Wie sich mit einem Nebenjob als Profi-Computerspieler Geld verdienen lässt

Zugegeben – es gibt sicherlich nicht wenige Eltern, die sich Tag für Tag die Haare raufen, weil ihr Sprössling wieder einmal seine Zeit mit Computerspielen verbringt. Dass sich jedoch mit Computerspielen nicht nur die Zeit vertreiben, sondern auch Geld verdienen lässt, ist mittlerweile auch in Deutschland Realität geworden.

Während früher das Austragen von Zeitungen zu den ganz normalen, klassischen Nebentätigkeiten für Jugendliche zählte, etabliert sich auch hierzulande die Möglichkeit – im wahrsten Sinne des Wortes spielerisch – gutes Geld nebenher zu verdienen: Mit dem eSport, dem elektronischen Sport. Professionelle Computerspieler, so genannte “Progamer” kämpfen um den Sieg in Spielen wie beispielsweise Counter-Strike, Warcraft, Quake, FIFA Football oder Need for Speed.

Nebenjob mit Computerpielen: Zauberwort eSports

In anderen Ländern, wie beispielsweise in Korea, ist der eSport schon so populär, dass die herausragenden Spieler der Szene wie Popstars verehrt werden. eSport steht für das professionelle Computerspielen – und das setzt sich seit einigen Jahren auch hierzulande immer mehr durch. Preisgelder von mehreren Hunderttausend Euro pro Saison sind keine Seltenheit. Weltweit gibt es sogar Wettbewerbe, auf denen Preisgelder in Millionenhöhe unter Spielern aus aller Welt ausgespielt werden. “Traumhafte Vorstellung!” wird sich jetzt der ein oder andere denken – “den ganzen Tag Computer spielen und dafür auch noch Geld bekommen”. Ganz so einfach ist es jedoch nicht.

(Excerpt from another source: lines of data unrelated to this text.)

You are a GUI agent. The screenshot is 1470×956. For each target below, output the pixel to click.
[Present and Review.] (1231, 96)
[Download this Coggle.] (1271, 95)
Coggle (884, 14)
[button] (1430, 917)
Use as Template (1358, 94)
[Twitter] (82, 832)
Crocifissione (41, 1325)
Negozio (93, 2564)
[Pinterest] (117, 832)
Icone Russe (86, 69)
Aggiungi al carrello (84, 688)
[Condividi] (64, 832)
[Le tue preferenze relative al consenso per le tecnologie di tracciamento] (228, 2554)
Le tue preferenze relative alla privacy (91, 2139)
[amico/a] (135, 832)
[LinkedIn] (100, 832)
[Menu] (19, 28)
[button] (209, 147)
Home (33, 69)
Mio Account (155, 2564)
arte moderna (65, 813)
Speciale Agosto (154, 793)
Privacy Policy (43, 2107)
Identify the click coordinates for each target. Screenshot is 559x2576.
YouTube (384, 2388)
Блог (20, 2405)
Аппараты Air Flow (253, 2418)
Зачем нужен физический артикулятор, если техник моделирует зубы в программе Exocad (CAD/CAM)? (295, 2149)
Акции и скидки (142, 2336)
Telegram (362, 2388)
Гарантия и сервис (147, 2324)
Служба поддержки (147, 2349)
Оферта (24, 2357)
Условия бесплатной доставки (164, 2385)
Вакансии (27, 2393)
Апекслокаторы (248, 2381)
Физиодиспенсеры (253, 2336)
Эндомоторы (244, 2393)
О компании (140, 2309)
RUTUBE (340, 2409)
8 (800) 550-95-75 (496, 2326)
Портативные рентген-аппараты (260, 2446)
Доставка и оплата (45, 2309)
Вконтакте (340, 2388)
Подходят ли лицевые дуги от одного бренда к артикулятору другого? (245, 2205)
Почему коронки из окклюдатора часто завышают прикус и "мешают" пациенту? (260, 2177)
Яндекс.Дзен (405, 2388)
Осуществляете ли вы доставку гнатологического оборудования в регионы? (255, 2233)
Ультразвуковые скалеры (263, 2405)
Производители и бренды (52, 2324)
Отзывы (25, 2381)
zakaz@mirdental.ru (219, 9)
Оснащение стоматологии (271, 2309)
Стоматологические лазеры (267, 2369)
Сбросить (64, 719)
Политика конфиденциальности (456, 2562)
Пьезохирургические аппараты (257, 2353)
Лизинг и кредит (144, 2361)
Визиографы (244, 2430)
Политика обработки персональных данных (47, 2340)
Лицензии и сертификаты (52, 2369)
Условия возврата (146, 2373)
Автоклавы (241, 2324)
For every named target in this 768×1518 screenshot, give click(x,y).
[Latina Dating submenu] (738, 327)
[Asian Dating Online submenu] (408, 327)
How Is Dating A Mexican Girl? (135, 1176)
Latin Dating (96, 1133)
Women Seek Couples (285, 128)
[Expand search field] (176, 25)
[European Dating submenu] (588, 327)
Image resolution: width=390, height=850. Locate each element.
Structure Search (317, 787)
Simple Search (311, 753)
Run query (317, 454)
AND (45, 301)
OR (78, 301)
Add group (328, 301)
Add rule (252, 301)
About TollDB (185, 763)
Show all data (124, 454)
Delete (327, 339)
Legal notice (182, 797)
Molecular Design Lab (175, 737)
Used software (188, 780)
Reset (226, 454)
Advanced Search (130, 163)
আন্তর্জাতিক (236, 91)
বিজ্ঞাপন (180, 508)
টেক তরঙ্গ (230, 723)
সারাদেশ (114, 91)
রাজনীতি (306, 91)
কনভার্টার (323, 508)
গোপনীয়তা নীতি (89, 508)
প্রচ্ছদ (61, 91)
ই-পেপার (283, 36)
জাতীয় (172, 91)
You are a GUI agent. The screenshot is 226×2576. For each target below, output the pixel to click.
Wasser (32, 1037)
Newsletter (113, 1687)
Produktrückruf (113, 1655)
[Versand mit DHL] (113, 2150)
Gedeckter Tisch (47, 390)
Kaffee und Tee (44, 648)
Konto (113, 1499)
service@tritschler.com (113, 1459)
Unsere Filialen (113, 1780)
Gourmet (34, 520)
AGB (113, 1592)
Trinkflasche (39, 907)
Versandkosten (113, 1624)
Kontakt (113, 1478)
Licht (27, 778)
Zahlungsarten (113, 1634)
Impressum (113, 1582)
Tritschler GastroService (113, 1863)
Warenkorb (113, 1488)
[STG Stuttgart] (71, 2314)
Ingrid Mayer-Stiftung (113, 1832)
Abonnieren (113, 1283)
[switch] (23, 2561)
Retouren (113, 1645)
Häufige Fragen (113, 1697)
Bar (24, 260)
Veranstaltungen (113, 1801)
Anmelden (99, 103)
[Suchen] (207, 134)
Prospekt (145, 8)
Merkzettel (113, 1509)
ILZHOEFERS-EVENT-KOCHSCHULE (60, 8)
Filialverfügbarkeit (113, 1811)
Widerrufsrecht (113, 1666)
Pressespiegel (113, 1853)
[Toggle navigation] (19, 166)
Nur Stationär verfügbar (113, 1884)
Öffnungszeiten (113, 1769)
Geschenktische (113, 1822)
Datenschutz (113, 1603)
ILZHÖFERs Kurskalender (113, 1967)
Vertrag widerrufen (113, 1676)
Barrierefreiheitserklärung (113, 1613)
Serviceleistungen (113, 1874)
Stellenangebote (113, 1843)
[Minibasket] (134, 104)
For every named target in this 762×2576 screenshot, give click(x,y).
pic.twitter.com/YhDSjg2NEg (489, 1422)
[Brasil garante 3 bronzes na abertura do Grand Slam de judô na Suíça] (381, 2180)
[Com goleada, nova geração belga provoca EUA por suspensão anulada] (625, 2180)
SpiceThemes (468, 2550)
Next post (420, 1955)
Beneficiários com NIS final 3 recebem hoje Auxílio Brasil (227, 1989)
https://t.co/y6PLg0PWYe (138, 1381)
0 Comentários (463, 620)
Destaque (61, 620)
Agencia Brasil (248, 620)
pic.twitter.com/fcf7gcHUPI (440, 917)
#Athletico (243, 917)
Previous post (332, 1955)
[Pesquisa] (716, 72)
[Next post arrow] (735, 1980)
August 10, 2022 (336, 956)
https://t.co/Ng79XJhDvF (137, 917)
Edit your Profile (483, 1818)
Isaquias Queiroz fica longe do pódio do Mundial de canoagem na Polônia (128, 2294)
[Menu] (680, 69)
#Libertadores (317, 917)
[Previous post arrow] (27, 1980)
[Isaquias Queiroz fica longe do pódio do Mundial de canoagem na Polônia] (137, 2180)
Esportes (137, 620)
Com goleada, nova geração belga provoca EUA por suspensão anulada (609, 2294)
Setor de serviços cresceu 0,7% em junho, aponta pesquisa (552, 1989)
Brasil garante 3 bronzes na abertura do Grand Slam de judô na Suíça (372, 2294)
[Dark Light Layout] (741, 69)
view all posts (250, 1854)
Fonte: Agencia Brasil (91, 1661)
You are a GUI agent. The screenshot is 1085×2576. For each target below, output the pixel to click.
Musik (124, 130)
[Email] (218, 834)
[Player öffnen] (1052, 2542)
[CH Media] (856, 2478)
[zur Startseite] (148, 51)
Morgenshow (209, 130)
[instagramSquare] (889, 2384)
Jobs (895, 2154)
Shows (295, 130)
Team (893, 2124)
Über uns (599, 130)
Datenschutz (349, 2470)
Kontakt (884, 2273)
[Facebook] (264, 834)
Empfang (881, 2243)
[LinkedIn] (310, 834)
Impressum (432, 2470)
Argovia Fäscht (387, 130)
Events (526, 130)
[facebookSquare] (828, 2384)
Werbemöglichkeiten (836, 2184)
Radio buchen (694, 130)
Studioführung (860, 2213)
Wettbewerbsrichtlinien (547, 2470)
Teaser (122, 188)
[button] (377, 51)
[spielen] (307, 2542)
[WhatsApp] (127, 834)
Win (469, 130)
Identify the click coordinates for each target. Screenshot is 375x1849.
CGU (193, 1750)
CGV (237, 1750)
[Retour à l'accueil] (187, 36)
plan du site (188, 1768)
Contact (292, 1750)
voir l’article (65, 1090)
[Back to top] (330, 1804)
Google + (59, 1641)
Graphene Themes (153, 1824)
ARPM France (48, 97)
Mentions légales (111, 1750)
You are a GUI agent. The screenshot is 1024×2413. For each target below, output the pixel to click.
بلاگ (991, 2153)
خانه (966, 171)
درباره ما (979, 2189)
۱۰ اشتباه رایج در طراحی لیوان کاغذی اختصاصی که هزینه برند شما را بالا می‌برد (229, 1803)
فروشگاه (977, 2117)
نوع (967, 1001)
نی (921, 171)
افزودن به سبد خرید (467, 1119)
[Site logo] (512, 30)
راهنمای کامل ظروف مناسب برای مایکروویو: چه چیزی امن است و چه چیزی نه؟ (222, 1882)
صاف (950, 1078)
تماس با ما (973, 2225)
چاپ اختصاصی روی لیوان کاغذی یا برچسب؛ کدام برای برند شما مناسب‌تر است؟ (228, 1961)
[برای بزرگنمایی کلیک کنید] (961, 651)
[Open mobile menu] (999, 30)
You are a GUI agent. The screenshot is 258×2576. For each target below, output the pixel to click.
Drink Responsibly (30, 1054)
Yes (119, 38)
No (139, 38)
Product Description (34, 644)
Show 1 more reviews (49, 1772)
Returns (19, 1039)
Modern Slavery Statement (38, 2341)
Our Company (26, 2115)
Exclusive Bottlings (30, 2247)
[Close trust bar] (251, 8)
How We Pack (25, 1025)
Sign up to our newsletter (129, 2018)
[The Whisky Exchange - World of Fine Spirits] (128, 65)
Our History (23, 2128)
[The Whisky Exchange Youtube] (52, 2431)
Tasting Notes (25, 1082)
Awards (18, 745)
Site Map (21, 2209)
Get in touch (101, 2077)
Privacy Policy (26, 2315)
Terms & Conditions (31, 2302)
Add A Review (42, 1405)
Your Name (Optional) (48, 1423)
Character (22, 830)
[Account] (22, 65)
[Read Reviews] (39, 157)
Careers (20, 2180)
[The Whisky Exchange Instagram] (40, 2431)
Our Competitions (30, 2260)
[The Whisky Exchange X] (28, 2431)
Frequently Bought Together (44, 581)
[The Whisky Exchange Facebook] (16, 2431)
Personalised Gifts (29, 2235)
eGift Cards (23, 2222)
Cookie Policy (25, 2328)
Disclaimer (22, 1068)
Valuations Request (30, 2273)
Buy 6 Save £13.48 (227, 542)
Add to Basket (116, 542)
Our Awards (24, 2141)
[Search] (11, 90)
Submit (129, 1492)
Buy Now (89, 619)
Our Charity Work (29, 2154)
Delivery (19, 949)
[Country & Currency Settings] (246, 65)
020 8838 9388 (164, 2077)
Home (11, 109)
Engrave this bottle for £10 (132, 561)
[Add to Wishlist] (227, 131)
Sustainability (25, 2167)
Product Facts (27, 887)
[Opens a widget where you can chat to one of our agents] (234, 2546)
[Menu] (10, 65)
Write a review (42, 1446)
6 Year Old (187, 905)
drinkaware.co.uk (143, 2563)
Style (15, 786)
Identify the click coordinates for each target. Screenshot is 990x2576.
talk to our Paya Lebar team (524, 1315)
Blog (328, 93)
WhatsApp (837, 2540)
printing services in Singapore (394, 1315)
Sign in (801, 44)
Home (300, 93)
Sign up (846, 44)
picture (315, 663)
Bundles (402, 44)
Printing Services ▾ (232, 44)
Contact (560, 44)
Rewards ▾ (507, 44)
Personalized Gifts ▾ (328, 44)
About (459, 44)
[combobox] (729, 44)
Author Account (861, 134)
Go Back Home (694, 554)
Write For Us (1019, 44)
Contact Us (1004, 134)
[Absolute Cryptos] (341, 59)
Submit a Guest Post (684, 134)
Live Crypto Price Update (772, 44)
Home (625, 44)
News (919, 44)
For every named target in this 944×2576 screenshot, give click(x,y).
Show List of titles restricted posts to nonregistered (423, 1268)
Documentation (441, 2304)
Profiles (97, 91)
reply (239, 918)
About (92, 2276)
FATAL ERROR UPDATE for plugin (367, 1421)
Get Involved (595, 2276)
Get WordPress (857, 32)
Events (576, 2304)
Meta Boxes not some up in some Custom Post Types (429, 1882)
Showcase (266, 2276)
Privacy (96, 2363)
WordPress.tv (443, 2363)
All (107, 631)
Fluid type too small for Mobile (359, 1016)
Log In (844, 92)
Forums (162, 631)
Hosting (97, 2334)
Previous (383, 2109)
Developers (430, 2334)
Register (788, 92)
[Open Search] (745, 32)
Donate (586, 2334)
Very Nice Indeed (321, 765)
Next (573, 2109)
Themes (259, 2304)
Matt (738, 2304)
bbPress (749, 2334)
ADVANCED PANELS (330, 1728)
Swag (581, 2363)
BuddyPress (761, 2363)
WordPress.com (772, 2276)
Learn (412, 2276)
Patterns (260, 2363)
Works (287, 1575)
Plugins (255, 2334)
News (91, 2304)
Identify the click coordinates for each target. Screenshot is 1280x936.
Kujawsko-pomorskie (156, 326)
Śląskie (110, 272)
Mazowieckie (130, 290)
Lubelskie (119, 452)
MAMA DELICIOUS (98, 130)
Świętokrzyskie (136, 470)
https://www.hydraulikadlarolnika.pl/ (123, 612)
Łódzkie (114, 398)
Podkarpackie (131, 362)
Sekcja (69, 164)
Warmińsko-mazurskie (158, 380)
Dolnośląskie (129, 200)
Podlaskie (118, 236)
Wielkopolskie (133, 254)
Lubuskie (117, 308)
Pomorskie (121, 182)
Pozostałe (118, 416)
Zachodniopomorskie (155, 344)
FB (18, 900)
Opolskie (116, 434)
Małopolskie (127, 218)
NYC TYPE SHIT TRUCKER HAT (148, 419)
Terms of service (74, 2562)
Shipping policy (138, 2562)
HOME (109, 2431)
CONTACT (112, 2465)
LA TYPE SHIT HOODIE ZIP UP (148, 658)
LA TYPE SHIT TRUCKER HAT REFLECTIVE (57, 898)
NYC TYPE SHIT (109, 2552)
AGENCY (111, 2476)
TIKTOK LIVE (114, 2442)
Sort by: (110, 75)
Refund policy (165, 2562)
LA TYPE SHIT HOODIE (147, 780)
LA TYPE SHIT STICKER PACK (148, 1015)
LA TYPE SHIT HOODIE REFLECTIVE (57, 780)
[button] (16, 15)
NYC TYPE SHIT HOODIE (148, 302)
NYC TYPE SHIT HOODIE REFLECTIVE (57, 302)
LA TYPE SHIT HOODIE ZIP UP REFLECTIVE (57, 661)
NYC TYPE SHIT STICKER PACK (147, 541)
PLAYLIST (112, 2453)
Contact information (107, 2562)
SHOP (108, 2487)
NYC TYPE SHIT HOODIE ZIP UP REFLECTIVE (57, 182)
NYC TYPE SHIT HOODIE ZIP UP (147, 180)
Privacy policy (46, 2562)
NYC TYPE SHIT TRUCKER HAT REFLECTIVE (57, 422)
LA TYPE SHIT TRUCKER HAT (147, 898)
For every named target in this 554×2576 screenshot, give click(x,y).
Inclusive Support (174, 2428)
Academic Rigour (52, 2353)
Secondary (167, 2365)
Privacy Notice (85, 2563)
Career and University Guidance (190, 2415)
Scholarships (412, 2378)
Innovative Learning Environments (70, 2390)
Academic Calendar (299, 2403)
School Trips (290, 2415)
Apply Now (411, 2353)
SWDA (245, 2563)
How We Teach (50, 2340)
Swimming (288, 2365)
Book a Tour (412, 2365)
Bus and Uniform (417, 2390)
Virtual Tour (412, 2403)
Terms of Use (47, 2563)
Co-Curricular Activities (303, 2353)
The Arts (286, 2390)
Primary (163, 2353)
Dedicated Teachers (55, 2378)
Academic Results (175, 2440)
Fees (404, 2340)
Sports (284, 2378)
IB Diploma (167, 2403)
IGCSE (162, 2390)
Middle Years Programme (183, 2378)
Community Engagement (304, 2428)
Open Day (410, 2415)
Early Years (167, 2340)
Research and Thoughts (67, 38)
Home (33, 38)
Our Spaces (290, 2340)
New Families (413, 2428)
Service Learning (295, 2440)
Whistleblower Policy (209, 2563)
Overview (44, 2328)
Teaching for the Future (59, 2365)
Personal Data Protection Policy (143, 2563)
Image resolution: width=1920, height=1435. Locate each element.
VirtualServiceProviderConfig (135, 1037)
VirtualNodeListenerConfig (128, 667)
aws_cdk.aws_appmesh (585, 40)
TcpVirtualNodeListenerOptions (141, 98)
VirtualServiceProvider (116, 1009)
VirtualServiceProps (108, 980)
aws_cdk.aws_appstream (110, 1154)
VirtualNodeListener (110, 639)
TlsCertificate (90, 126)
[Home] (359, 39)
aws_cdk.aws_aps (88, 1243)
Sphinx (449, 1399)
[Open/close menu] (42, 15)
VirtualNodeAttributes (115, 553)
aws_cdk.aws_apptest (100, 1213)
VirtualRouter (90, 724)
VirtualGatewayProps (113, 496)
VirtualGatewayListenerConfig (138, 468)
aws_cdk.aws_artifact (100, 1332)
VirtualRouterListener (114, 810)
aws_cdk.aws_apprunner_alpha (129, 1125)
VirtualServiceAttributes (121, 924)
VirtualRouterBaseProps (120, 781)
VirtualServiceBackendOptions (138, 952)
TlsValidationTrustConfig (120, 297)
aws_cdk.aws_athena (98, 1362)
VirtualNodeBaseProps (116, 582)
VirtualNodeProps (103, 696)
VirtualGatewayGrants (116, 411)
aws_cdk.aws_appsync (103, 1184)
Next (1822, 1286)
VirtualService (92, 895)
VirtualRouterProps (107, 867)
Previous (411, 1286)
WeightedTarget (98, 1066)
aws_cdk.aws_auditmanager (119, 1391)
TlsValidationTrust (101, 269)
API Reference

Erfolg im Sport bedeutet Training – auch virtuell

Wer in der Welt des eSports Geld verdienen möchte, erkennt sehr schnell, dass unter eSport eben nicht nur die einfache Daddelei am PC zu verstehen ist. eSport ist nicht nur Spaß, sondern auch Geschäft – oft auch als “Gaming Business” bezeichnet. Obwohl manche erfolgreiche Spieler den eSport als “besten Nebenjob der Welt” bezeichnen.

Trotz aller Liebe zum Job: Für die professionellen Spieler steht vor dem Erfolg harte Arbeit. Damit sich das Spielen in barer Münze auszahlt, trainieren die professionellen Spieler regelmäßig im Internet. Die Spieler organisieren sich in Mannschaften, die als traditionell als “Clan”, immer häufiger aber auch einfach als Team bezeichnet werden. Diese treffen sich mehrmals pro Woche, im Internet oder auch offline auf so genannten LAN-Parties und trainieren und perfektionieren Strategien und Taktiken.

Tipp In unserem Artikel E-Sport als Nebenjob finden Sie viele Tipps und Infos, was Sie machen können, um den Zeitvertreib mit Computerspielen zu einem Nebenjob auszubauen

Wo kann man sonst noch spielen?

Tagtäglich kämpfen auch in Deutschland tausende Spieler in Online-Gamewelten darum, die Profiliga zu erreichen. Zu den bekanntesten Ligen für Computerspieler zählt die Electronic Sports League (ESL) – wer hier die “Pro Series” (Professional Series) erreicht, hat es geschafft.